Root Canal Treatment procedure is started by drilling the enamel part of the tooth, that is topmost portion of the tooth. First the Dentist enters the pulp chamber, where the infected pulp is present. The next step is exploration of root canal, removal of the remaining pulp tissue and infected tissue. The infected pulp is then drilled out with the help of long needle shaped drills called files, Remears, K-flex, Headstroem ( H-files), etc.
After successful removal of the pulp, the root canal is disinfected with the help of intracanal medicaments like essential oils (eugenol), phenolic compounds, Sodium Hypochlorite and iodides. The disinfection procedure is done by using a plastic pipette or a syringe.
Finally filling (obturation) of root canal is done with an inert filling material called gutta percha.
There are different filling techniques practiced in dentistry like Lateral condensation technique, Vertical condensation technique, Sectional method. The most commonly accepted method of filling is lateral condensation and vertical condensation.
The main disadvantage of gutta percha is its inability to bind with the root canal. Therefore root canal cements are used to bind the root canal and gutta percha. They provide an excellent seal, when set, in between root canal and gutta percha. The most commonly used root canal cements are Zinc oxide Resin Cements and Calcium Hydroxide Cement.

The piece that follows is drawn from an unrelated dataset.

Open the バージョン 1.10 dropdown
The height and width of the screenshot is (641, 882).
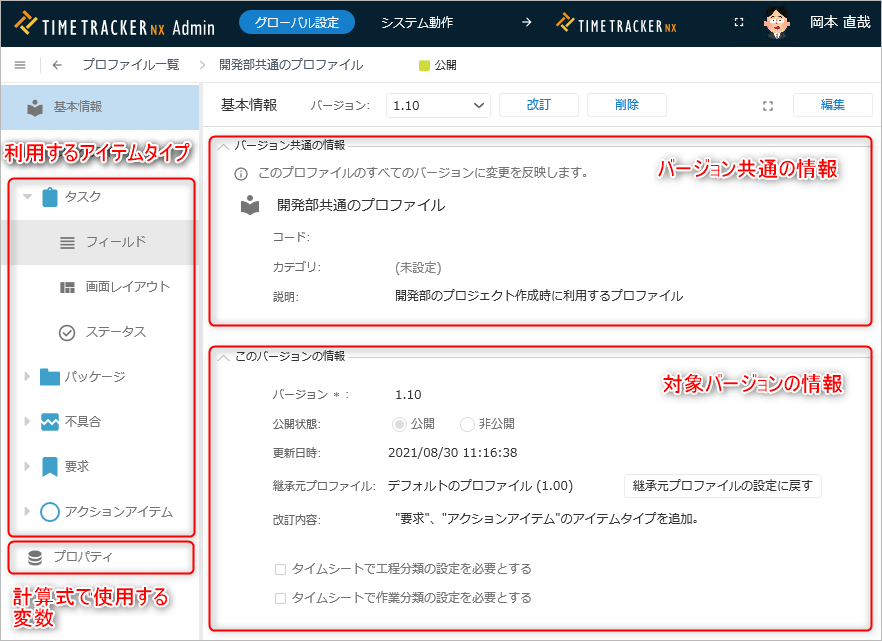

For a tooth to undergo root canal treatment, diagnosis plays a very important role. First step of diagnosis is by observing symptoms that can be classified as:
Subjective symptoms, which are experienced by patient and reported to the clinician
Objective symptoms, that are observed by the clinician through tests.
Root canal treatment procedure can be performed in vital (living ) tooth or in non-vital (non living ) tooth.
When a patient complains of severe toothache due to decay or when a patient meets with an accident, root canal treatment is advised. The most important step before starting the treatment is proper clinical diagnosis, which is based on the subjective as well as objective symptoms. The initial subjective information is supplied by the written medical history form, which is completed by the patient. Further information is gathered by the clinician (objective symptoms) like patients chief complaint, past medical history, past dental history, current medical and dental status.
The best treatment is prevention; one should place a pulp protective base under all deep fillings (restorations). Application of zinc oxide eugenol as a temporary sedative filling can be done, normally pain disappears, if the pain persists, the pulp should be removed. In case of acute irreversible pulpitis, the only treatment is pulpectomy.